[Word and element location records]
---+---

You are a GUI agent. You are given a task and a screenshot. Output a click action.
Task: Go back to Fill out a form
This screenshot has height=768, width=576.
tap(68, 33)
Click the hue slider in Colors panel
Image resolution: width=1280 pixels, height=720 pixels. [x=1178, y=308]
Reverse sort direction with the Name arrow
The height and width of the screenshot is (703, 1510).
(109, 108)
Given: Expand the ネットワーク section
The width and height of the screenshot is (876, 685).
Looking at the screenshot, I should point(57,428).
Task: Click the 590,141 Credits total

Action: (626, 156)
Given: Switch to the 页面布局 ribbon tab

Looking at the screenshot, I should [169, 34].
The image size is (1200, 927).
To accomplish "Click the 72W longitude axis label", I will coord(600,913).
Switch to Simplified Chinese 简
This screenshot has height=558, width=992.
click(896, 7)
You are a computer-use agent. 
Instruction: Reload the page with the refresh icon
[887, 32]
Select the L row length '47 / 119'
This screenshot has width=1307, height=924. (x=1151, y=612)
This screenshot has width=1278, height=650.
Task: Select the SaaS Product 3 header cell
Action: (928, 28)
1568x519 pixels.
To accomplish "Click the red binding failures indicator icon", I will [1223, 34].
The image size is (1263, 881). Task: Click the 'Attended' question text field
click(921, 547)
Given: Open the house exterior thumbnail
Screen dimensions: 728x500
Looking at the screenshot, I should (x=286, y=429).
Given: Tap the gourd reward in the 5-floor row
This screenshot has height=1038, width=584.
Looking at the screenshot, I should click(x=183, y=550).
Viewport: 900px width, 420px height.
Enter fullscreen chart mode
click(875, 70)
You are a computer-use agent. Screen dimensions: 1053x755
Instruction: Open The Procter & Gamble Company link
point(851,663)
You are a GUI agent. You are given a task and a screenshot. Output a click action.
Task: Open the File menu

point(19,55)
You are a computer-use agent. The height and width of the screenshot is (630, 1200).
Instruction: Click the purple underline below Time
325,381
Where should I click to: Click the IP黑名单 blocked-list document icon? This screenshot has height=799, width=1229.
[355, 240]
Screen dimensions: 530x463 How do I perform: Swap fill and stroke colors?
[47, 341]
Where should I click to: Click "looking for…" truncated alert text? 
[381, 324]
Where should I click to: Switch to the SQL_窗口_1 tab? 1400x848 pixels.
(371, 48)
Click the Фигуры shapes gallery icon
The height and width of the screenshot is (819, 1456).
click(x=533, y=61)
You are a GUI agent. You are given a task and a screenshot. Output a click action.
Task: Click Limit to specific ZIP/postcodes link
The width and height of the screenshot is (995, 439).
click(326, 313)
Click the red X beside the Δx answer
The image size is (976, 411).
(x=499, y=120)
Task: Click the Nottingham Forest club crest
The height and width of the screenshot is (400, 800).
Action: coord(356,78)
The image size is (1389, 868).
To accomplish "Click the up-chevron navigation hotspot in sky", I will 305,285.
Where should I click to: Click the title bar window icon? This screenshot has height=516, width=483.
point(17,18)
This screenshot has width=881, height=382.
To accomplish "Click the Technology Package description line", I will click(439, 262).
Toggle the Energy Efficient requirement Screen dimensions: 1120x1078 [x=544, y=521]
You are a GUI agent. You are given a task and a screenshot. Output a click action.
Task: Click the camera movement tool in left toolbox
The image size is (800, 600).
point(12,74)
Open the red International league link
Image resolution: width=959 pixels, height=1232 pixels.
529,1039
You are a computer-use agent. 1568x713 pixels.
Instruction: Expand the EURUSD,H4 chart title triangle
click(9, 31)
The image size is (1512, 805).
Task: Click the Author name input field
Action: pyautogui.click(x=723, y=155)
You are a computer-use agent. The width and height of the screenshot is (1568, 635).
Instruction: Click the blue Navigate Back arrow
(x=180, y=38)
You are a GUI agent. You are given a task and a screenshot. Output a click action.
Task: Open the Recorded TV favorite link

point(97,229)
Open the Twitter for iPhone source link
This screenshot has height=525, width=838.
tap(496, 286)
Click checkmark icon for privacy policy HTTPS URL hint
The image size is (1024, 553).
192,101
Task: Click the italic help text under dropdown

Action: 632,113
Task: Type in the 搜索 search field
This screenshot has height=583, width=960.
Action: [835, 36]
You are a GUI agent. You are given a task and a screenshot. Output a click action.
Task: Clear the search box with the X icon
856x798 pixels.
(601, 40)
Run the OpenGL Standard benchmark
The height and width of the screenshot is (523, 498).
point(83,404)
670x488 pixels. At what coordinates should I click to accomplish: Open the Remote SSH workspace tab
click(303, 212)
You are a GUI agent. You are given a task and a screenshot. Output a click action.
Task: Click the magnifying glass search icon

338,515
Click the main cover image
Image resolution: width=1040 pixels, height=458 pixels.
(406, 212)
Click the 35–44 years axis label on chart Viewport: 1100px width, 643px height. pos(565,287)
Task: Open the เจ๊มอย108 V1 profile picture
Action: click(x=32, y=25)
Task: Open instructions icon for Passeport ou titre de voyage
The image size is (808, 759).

---+---

TASK DETAILS ::
Count the lines in the records that contain the string "pixels", matching case exactly, and give only the number.

FULL ANSWER ::
8